但是检测方法的局限性可采取其他辅助的方式或其他有效手段增加检测的准确性来避免其相应的局限性。如体外受精-胚胎移植方式受孕受试者可以采取胚胎植入前染色体非整倍体的检测;1年内接受过异体输血、移植手术、异体细胞治疗等受试者采取同时检测异体样本的方式提高其准确性。
4.诊断试剂设计开发流程的质量控制要求
4.1检测分析前质量控制
(1)标本收集和处理
样本的采集和处理应经过验证。试剂需指出适应样本采集和处理过程,说明对采
血管及抗凝剂的要求,适用样本和质量,要求应用已获批的血液的采集配套试剂和耗材。注明样本的包装,保存和运输的流程。
需指出孕妇外周血样本的采集管,保存条件(温度、时间长度),运输条件,处理条件(如:必须规定多长时间内分离血浆);已分离的血浆样本的保存管,保存条件(温度、时间长度),运输条件,处理条件(如:核酸提取前的预处理);冷藏/冷冻样本检测前是否需恢复至室温,冻融次数的要求;例如:使用EDTA抗凝采血管进行
取样;颠倒混匀时动作应轻柔,防止溶血;全血离体后必须在8小时内进行血浆分离;血浆分离过程中注意不要吸到中间层的白细胞;血浆样本反复冻融次数应不超过2次;禁止将普通EDTA抗凝管采集样本和血浆样本在室温状态下放置(注: 随着技术的进步,采血管的发展也日新月异,使用其他特殊的NIPT检测采血管例如Streck 和K管时,
应经过充分的验证,不仅仅是对采血管,而且应该包括适用的血浆分离时间)。
血浆样本寄送采用干冰运输,并应监控运输条件;详细描述并记录合适的外周血
采集量,如最少不得少于5mL。
建立并记录当样本来源于外部样本提取的DNA 是否适用于检测,并建议和记录外源样本需求标准。

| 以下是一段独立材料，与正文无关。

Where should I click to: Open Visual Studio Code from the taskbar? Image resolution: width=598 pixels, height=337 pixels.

样本应详细记录是否有测试局限性所规定样本类型,如:孕妇本人为染色体非整
倍体疾病患者、其他染色体疾病患者或携带者;怀有双胎或者多胎(三胎及三胎以上)的孕妇;近期接受过移植手术、干细胞治疗;近期接受过免疫治疗或输注过异体血制品;孕妇本人为肿瘤患者;通过体外受精-胚胎移植(IVF-ET)方式受孕的孕妇;体重严重超重的孕妇等。
(2)标本质量
建立并记录标本接收和拒收的关键标准,如是否有以下情况:1)样本出现溶血的情况;2)样本标签不清晰的情况;3)样本信息与临床信息不符的情况;4)血浆样本出现裂管、开盖、泄漏或样品外溢情况等;并保证在研究、检测过程中符合伦理和法律的要求。
4.2检测分析中质量控制
应该对检测样本到检测结果的检测周期给予说明,包括DNA 提取,文库构建,测序,数据分析和报告的流程。
(1)DNA的提取的流程
应说明DNA提取所用的试剂(盒),要求该核酸提取试剂(盒)获得批准并经过测试证明其适用性,使用在有效期内的核酸提取试剂盒。

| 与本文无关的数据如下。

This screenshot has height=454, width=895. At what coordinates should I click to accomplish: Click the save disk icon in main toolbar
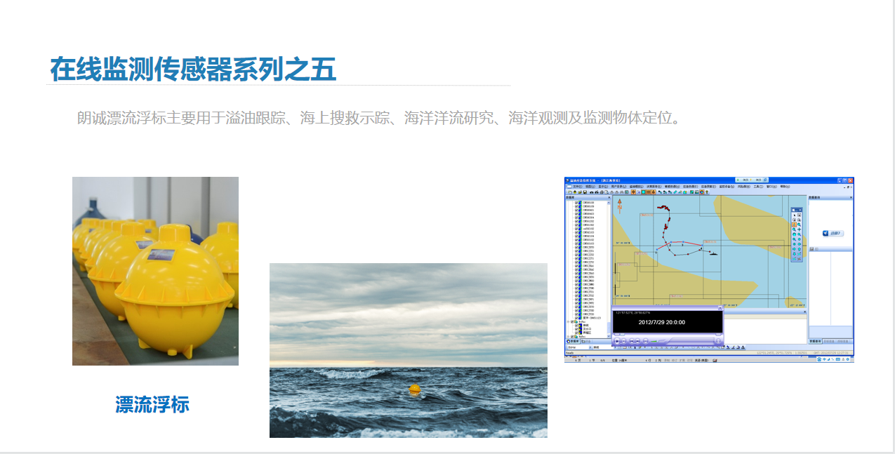(x=585, y=192)
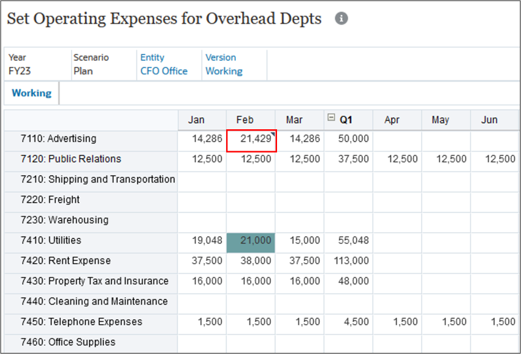Click the highlighted Advertising Feb cell 21,429
Viewport: 521px width, 354px height.
pyautogui.click(x=251, y=138)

应说明DNA提取的血浆样本起始量,说明可能会影响血浆提取效率的因素,比如蛋白酶K,干扰物质等;对检测过程控制或检测体系监测的标准品、参考品和模拟样本的提取和制备过程也应进行说明。
血浆DNA提取应当在标本制备区进行,各项操作应当符合标准操作流程和说明书要求。
剩余的血浆样本应当在-70℃以下保存至规定的期限,避免反复冻融。
(2)DNA质量及处理
应设立对用于建库的DNA质量控制标准,如规定建库的DNA量并设立最低起始量等,并采取合适的形式进行检测或验证。应记录样本提取的DNA 浓度、体积,记录测试DNA浓度的方法(如荧光法、荧光PCR法等)。
(3)文库制备
文库制备应当严格按照标准操作流程进行。确定并记录文库制备的方法;文库制
备过程中的纯化试剂应有测试和优化的记录并经过验证;指出可能影响文库构建的因素;使用barcode 对多个样本进行区分,每个样本应建立一个或一组唯一的barcode;应对样本间barcode 串扰进行评估并记录;多个样本的pooling的相应研究,可以是等体积或等量的,应建立流程并验证;考虑是否进行平衡文库的制备,质量和相关性的研究,其作用相当于一个流程质控品对测序质量和文库构建以后的流程进行监控,即使该平衡文库会占用一定的数据量,但是不应该对预期检测有影响。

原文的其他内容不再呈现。